> TASK DESCRIPTION:
Only one span of the listing below should come back. It runs from the line with "Task: Click the search clients input field" through the line with "Viewport: 1329px width, 831px height.", and each of its lines must be reproduced exactly.
____ RECORDS SUPPLIED
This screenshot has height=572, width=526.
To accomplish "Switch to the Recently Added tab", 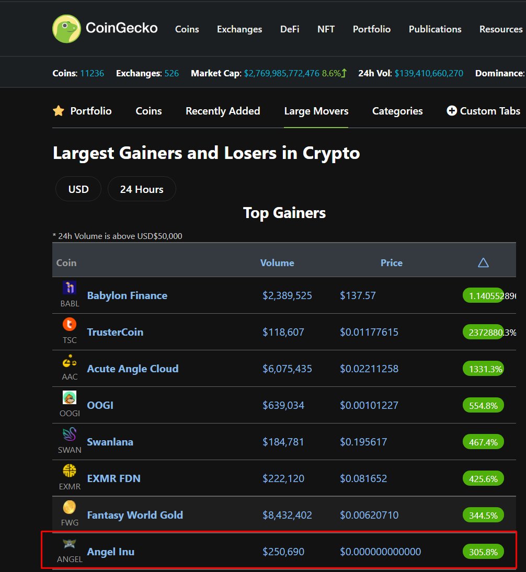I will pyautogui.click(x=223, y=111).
________
____ RECORDS SUPPLIED
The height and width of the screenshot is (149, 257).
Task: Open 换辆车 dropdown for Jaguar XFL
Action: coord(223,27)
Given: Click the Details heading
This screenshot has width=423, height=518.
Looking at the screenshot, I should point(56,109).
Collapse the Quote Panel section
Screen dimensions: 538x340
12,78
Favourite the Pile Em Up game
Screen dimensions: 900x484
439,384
________
____ RECORDS SUPPLIED
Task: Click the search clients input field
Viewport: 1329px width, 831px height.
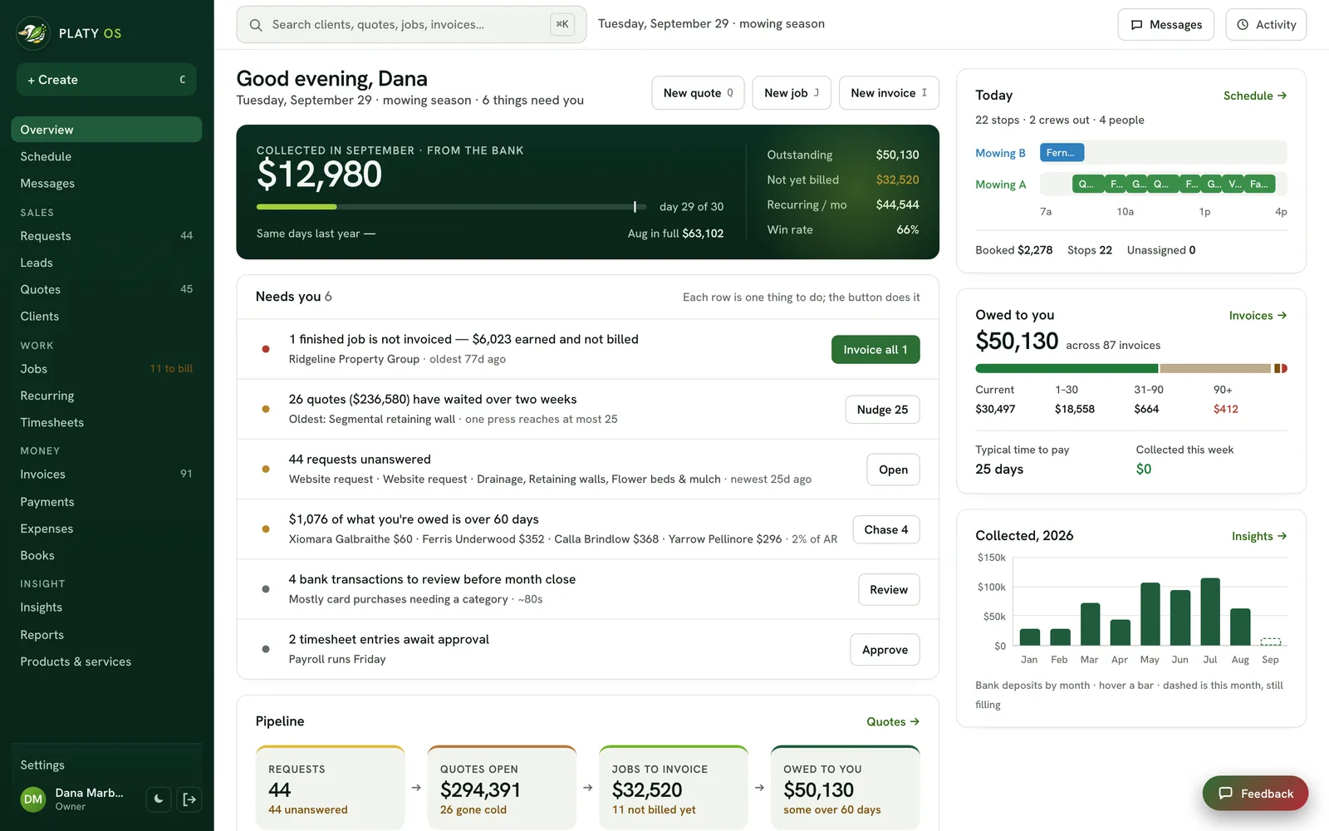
________
> RESPONSE FOR THIS EXERCISE:
Task: Click the search clients input field
Viewport: 1329px width, 831px height.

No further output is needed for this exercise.